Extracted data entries
▼
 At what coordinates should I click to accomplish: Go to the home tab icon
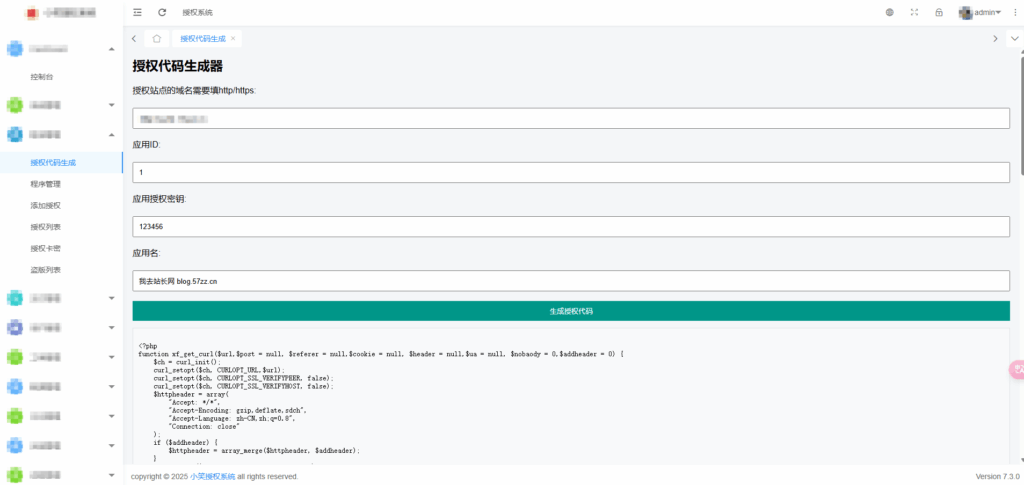coord(156,38)
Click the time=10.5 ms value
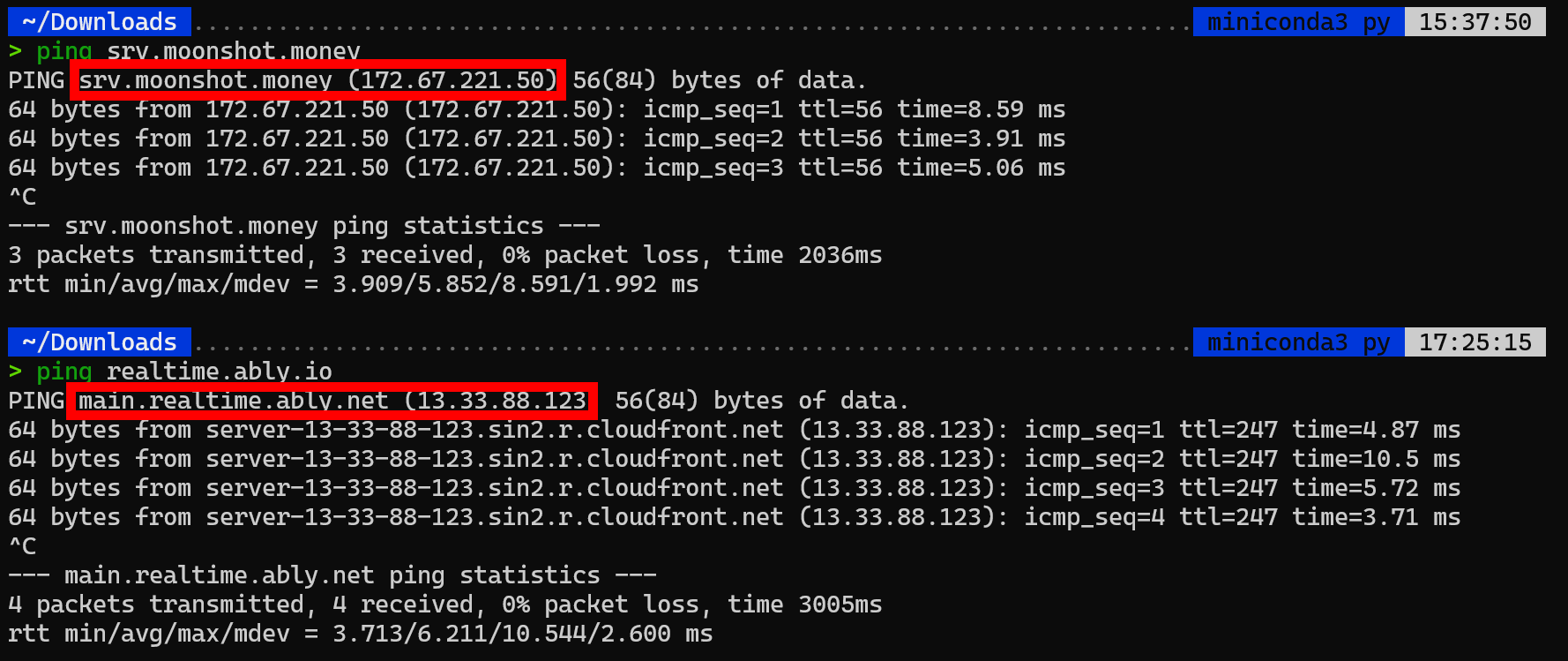Screen dimensions: 1568x661 (1376, 459)

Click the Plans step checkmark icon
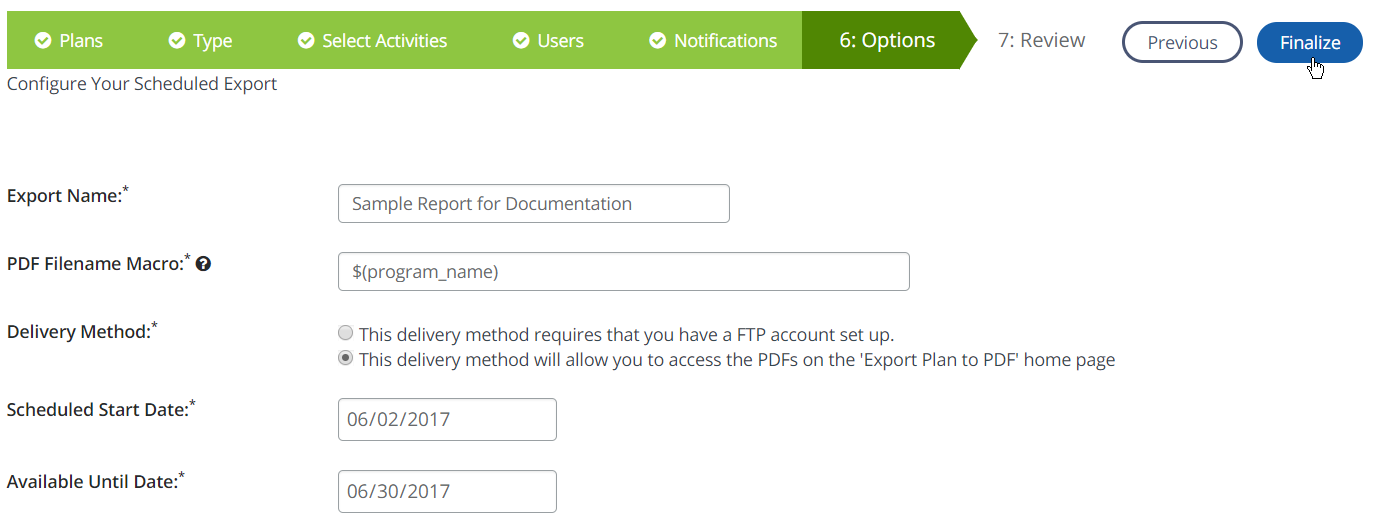(43, 41)
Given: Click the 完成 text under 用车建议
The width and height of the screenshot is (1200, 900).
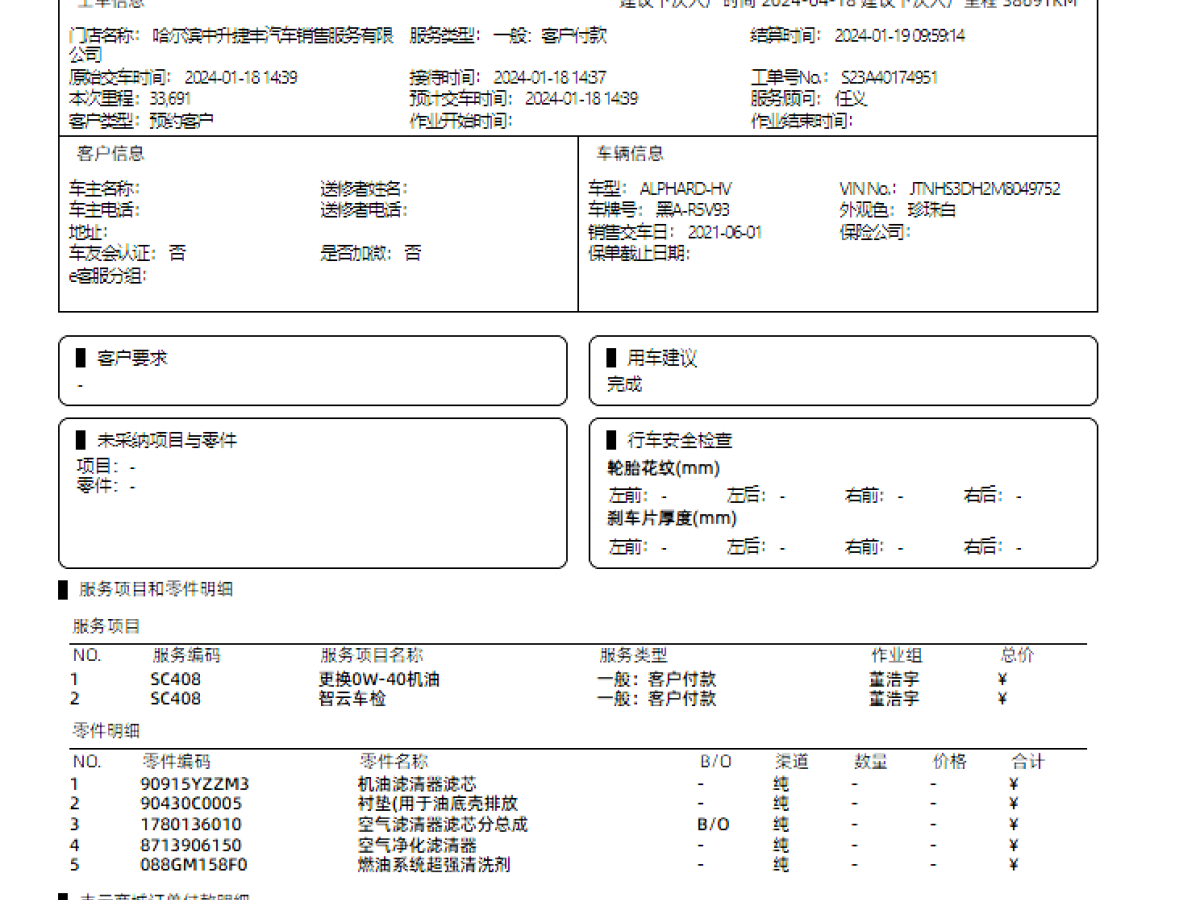Looking at the screenshot, I should [624, 384].
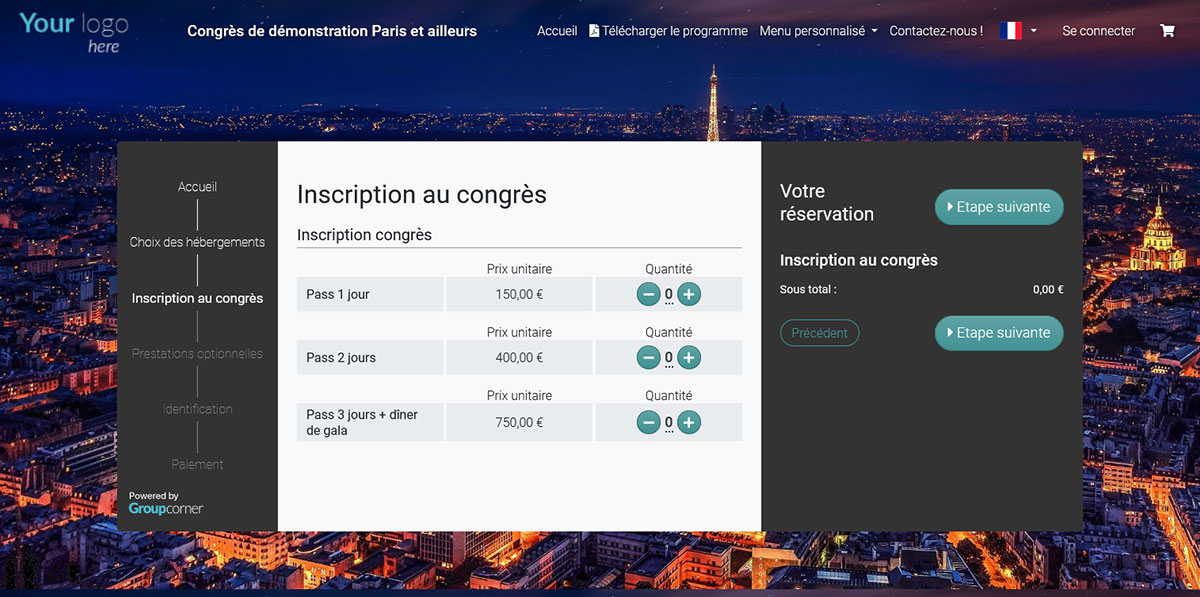Click the Your logo here image
Image resolution: width=1200 pixels, height=597 pixels.
[x=73, y=31]
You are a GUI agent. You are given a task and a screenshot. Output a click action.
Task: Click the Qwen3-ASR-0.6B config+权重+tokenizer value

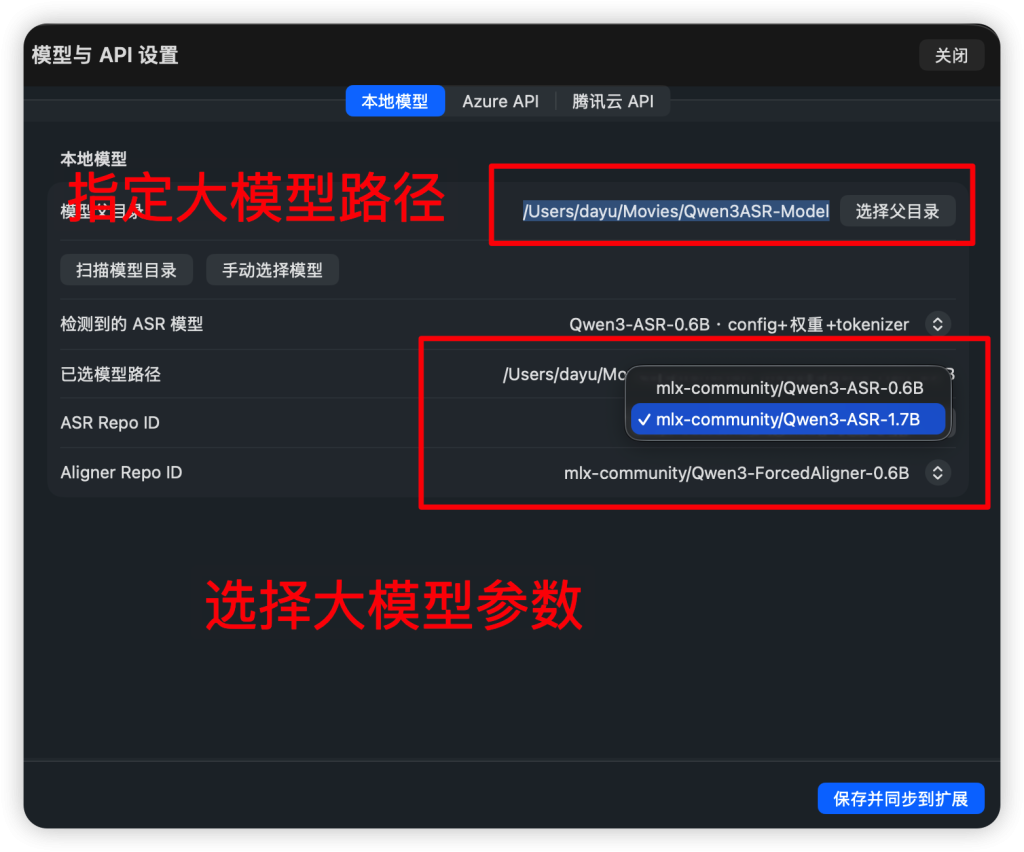point(739,324)
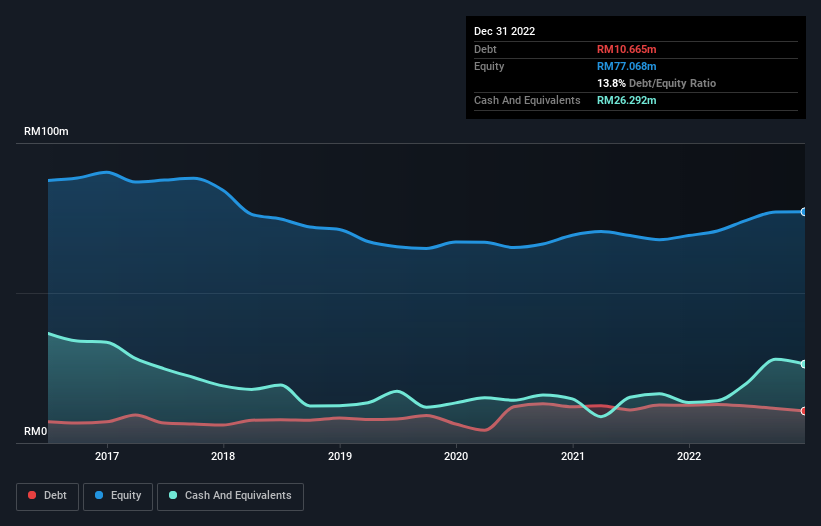Click the 2017 x-axis label

pos(107,456)
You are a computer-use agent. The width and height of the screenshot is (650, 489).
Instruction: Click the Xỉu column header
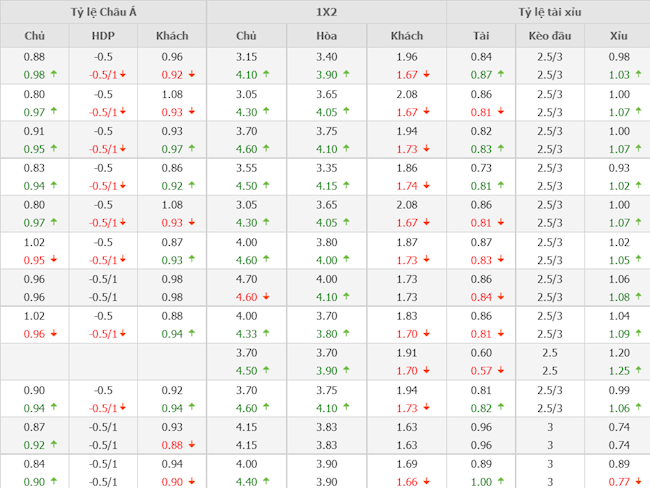[619, 36]
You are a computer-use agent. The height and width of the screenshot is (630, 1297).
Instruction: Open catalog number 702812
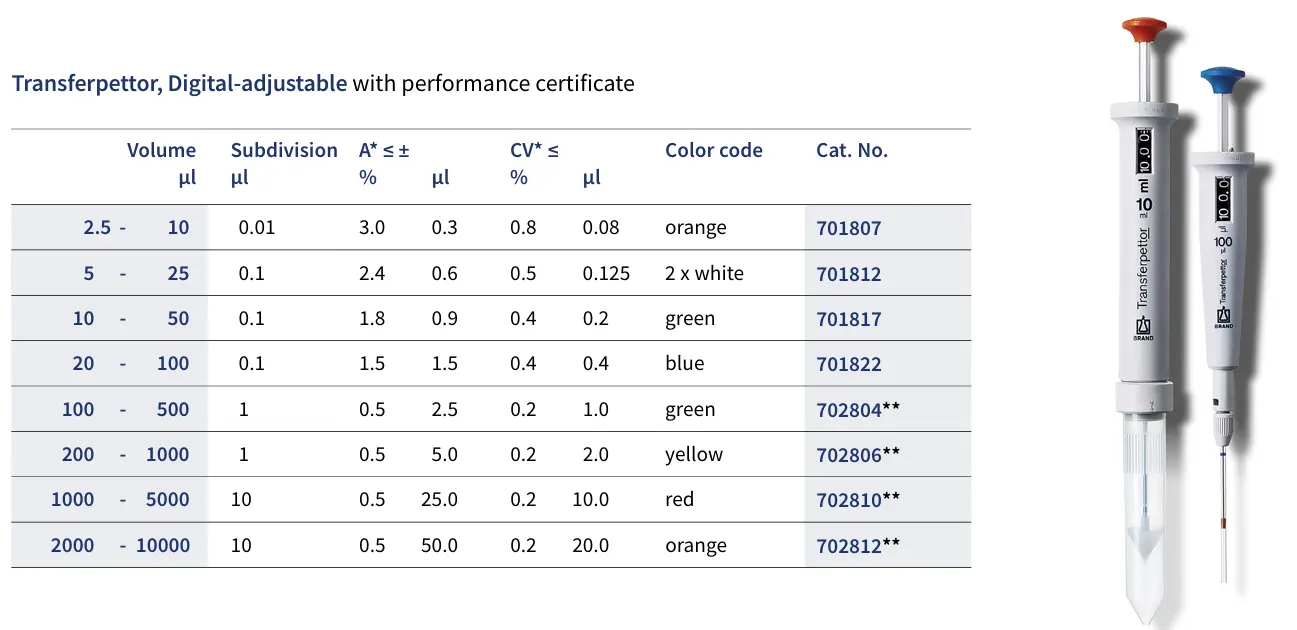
▲
* Task goal
Your output is the lines from the top of the entries through the line containing "Given: Click the 完成 text under 用车建议", exactly as they stand. No pictures belong in it.

* Answer box
 At what coordinates should I click to accomplish: Go to the home tab icon
coord(156,38)
Click the time=10.5 ms value
Screen dimensions: 1568x661 (1376, 459)

Click the Plans step checkmark icon
(43, 41)
Given: Click the 完成 text under 用车建议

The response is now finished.